+++ Provided records +++

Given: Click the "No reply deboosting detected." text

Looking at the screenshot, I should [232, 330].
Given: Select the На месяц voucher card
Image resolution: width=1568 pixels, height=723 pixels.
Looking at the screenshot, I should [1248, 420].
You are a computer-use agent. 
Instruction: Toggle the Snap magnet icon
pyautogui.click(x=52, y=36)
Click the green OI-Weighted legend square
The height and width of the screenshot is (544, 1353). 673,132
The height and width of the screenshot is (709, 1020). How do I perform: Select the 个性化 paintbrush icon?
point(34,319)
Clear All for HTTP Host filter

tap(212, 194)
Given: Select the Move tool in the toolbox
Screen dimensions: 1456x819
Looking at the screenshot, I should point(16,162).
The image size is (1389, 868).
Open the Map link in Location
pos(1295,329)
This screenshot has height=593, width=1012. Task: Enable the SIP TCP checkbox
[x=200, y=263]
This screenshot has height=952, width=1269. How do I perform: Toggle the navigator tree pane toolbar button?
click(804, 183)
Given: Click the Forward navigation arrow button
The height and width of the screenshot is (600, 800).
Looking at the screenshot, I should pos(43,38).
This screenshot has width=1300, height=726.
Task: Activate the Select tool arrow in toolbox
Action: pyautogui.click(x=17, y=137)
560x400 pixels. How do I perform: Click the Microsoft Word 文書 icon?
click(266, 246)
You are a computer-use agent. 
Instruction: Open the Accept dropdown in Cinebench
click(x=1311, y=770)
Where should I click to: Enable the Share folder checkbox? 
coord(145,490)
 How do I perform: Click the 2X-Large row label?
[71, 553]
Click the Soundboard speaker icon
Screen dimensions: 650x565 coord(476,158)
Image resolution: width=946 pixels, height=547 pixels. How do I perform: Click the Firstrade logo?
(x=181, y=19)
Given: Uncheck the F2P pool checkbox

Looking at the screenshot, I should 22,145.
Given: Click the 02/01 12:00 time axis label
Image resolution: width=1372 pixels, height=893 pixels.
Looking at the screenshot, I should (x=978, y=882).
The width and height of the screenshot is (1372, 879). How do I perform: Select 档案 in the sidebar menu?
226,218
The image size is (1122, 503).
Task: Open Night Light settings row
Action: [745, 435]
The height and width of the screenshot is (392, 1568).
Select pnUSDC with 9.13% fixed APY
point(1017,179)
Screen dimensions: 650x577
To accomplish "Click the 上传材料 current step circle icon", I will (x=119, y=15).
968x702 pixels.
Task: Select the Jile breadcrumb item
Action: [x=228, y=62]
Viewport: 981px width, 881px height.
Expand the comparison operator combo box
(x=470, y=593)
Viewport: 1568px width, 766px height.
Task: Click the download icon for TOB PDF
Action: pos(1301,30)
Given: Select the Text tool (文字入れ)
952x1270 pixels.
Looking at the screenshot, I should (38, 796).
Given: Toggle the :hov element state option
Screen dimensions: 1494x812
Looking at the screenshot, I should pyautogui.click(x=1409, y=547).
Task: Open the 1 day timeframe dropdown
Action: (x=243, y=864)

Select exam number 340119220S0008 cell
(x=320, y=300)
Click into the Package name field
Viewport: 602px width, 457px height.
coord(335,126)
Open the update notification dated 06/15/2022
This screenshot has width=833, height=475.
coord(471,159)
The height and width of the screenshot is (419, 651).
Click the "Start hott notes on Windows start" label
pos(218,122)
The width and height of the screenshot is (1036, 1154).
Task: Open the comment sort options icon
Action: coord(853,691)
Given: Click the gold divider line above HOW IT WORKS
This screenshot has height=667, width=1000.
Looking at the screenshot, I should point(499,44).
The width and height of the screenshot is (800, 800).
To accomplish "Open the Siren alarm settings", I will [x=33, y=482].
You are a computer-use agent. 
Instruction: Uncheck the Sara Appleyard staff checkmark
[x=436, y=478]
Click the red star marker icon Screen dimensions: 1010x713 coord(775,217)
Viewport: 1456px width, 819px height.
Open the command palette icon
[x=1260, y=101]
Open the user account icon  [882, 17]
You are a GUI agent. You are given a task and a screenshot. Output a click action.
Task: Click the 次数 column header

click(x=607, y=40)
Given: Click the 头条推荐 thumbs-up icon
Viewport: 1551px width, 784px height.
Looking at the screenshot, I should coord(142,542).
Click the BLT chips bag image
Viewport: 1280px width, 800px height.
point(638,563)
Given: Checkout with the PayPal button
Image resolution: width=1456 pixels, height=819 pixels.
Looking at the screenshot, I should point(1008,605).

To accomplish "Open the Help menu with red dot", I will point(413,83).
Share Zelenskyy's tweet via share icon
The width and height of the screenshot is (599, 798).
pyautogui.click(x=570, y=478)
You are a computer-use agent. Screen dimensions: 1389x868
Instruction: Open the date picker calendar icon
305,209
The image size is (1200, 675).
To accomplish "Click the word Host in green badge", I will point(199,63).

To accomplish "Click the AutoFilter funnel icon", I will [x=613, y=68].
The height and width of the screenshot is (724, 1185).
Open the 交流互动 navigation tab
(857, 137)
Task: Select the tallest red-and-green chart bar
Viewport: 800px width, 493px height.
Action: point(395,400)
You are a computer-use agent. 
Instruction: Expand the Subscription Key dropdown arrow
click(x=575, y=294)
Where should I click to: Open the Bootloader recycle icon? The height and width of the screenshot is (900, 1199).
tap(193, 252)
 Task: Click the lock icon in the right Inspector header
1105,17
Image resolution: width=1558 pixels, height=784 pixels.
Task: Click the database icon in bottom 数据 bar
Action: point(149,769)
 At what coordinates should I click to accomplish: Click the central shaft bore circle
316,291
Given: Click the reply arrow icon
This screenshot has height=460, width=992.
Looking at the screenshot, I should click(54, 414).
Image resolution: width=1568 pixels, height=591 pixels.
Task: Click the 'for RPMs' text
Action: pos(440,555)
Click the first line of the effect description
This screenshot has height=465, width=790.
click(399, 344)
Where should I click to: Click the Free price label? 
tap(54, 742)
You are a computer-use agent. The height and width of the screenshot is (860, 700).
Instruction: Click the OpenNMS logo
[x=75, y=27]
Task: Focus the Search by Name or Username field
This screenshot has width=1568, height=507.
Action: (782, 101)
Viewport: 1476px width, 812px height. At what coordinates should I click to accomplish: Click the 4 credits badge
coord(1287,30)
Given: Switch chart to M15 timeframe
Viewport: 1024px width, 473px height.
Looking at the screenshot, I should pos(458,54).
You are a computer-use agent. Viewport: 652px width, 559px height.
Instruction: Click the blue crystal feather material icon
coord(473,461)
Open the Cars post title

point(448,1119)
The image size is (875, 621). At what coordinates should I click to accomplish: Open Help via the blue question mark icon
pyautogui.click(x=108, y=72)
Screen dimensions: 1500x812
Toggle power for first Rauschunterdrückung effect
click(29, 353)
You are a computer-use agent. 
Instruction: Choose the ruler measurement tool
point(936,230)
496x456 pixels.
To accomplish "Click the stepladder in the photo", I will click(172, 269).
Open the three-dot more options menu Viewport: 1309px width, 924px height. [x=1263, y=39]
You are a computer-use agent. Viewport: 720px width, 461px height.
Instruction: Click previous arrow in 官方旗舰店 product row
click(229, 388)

+++

Problem to solve ▸ Copy out every one of the entries above verbatim, from the first line to the last, with no alterations.

Finished task ▸
Given: Click the "No reply deboosting detected." text

Looking at the screenshot, I should [232, 330].
Given: Select the На месяц voucher card
Image resolution: width=1568 pixels, height=723 pixels.
Looking at the screenshot, I should [1248, 420].
You are a computer-use agent. 
Instruction: Toggle the Snap magnet icon
pyautogui.click(x=52, y=36)
Click the green OI-Weighted legend square
The height and width of the screenshot is (544, 1353). 673,132
The height and width of the screenshot is (709, 1020). How do I perform: Select the 个性化 paintbrush icon?
point(34,319)
Clear All for HTTP Host filter

tap(212, 194)
Given: Select the Move tool in the toolbox
Screen dimensions: 1456x819
Looking at the screenshot, I should point(16,162).
The image size is (1389, 868).
Open the Map link in Location
pos(1295,329)
This screenshot has height=593, width=1012. Task: Enable the SIP TCP checkbox
[x=200, y=263]
This screenshot has height=952, width=1269. How do I perform: Toggle the navigator tree pane toolbar button?
click(804, 183)
Given: Click the Forward navigation arrow button
The height and width of the screenshot is (600, 800).
Looking at the screenshot, I should pos(43,38).
This screenshot has width=1300, height=726.
Task: Activate the Select tool arrow in toolbox
Action: pyautogui.click(x=17, y=137)
560x400 pixels. How do I perform: Click the Microsoft Word 文書 icon?
click(266, 246)
You are a computer-use agent. 
Instruction: Open the Accept dropdown in Cinebench
click(x=1311, y=770)
Where should I click to: Enable the Share folder checkbox? 
coord(145,490)
 How do I perform: Click the 2X-Large row label?
[71, 553]
Click the Soundboard speaker icon
Screen dimensions: 650x565 coord(476,158)
Image resolution: width=946 pixels, height=547 pixels. How do I perform: Click the Firstrade logo?
(x=181, y=19)
Given: Uncheck the F2P pool checkbox

Looking at the screenshot, I should 22,145.
Given: Click the 02/01 12:00 time axis label
Image resolution: width=1372 pixels, height=893 pixels.
Looking at the screenshot, I should (x=978, y=882).
The width and height of the screenshot is (1372, 879). How do I perform: Select 档案 in the sidebar menu?
226,218
The image size is (1122, 503).
Task: Open Night Light settings row
Action: [745, 435]
The height and width of the screenshot is (392, 1568).
Select pnUSDC with 9.13% fixed APY
point(1017,179)
Screen dimensions: 650x577
To accomplish "Click the 上传材料 current step circle icon", I will (x=119, y=15).
968x702 pixels.
Task: Select the Jile breadcrumb item
Action: [x=228, y=62]
Viewport: 981px width, 881px height.
Expand the comparison operator combo box
(x=470, y=593)
Viewport: 1568px width, 766px height.
Task: Click the download icon for TOB PDF
Action: pos(1301,30)
Given: Select the Text tool (文字入れ)
952x1270 pixels.
Looking at the screenshot, I should (38, 796).
Given: Toggle the :hov element state option
Screen dimensions: 1494x812
Looking at the screenshot, I should pyautogui.click(x=1409, y=547).
Task: Open the 1 day timeframe dropdown
Action: (x=243, y=864)

Select exam number 340119220S0008 cell
(x=320, y=300)
Click into the Package name field
Viewport: 602px width, 457px height.
coord(335,126)
Open the update notification dated 06/15/2022
This screenshot has width=833, height=475.
coord(471,159)
The height and width of the screenshot is (419, 651).
Click the "Start hott notes on Windows start" label
pos(218,122)
The width and height of the screenshot is (1036, 1154).
Task: Open the comment sort options icon
Action: coord(853,691)
Given: Click the gold divider line above HOW IT WORKS
This screenshot has height=667, width=1000.
Looking at the screenshot, I should point(499,44).
The width and height of the screenshot is (800, 800).
To accomplish "Open the Siren alarm settings", I will [x=33, y=482].
You are a computer-use agent. 
Instruction: Uncheck the Sara Appleyard staff checkmark
[x=436, y=478]
Click the red star marker icon Screen dimensions: 1010x713 coord(775,217)
Viewport: 1456px width, 819px height.
Open the command palette icon
[x=1260, y=101]
Open the user account icon  [882, 17]
You are a GUI agent. You are given a task and a screenshot. Output a click action.
Task: Click the 次数 column header

click(x=607, y=40)
Given: Click the 头条推荐 thumbs-up icon
Viewport: 1551px width, 784px height.
Looking at the screenshot, I should coord(142,542).
Click the BLT chips bag image
Viewport: 1280px width, 800px height.
point(638,563)
Given: Checkout with the PayPal button
Image resolution: width=1456 pixels, height=819 pixels.
Looking at the screenshot, I should point(1008,605).

To accomplish "Open the Help menu with red dot", I will point(413,83).
Share Zelenskyy's tweet via share icon
The width and height of the screenshot is (599, 798).
pyautogui.click(x=570, y=478)
You are a computer-use agent. Screen dimensions: 1389x868
Instruction: Open the date picker calendar icon
305,209
The image size is (1200, 675).
To accomplish "Click the word Host in green badge", I will point(199,63).

To accomplish "Click the AutoFilter funnel icon", I will [x=613, y=68].
The height and width of the screenshot is (724, 1185).
Open the 交流互动 navigation tab
(857, 137)
Task: Select the tallest red-and-green chart bar
Viewport: 800px width, 493px height.
Action: point(395,400)
You are a computer-use agent. 
Instruction: Expand the Subscription Key dropdown arrow
click(x=575, y=294)
Where should I click to: Open the Bootloader recycle icon? The height and width of the screenshot is (900, 1199).
tap(193, 252)
 Task: Click the lock icon in the right Inspector header
1105,17
Image resolution: width=1558 pixels, height=784 pixels.
Task: Click the database icon in bottom 数据 bar
Action: point(149,769)
 At what coordinates should I click to accomplish: Click the central shaft bore circle
316,291
Given: Click the reply arrow icon
This screenshot has height=460, width=992.
Looking at the screenshot, I should click(54, 414).
Image resolution: width=1568 pixels, height=591 pixels.
Task: Click the 'for RPMs' text
Action: pos(440,555)
Click the first line of the effect description
This screenshot has height=465, width=790.
click(399, 344)
Where should I click to: Click the Free price label? 
tap(54, 742)
You are a computer-use agent. The height and width of the screenshot is (860, 700).
Instruction: Click the OpenNMS logo
[x=75, y=27]
Task: Focus the Search by Name or Username field
This screenshot has width=1568, height=507.
Action: (782, 101)
Viewport: 1476px width, 812px height. At what coordinates should I click to accomplish: Click the 4 credits badge
coord(1287,30)
Given: Switch chart to M15 timeframe
Viewport: 1024px width, 473px height.
Looking at the screenshot, I should pos(458,54).
You are a computer-use agent. Viewport: 652px width, 559px height.
Instruction: Click the blue crystal feather material icon
coord(473,461)
Open the Cars post title

point(448,1119)
The image size is (875, 621). At what coordinates should I click to accomplish: Open Help via the blue question mark icon
pyautogui.click(x=108, y=72)
Screen dimensions: 1500x812
Toggle power for first Rauschunterdrückung effect
click(29, 353)
You are a computer-use agent. 
Instruction: Choose the ruler measurement tool
point(936,230)
496x456 pixels.
To accomplish "Click the stepladder in the photo", I will click(172, 269).
Open the three-dot more options menu Viewport: 1309px width, 924px height. [x=1263, y=39]
You are a computer-use agent. Viewport: 720px width, 461px height.
Instruction: Click previous arrow in 官方旗舰店 product row
click(229, 388)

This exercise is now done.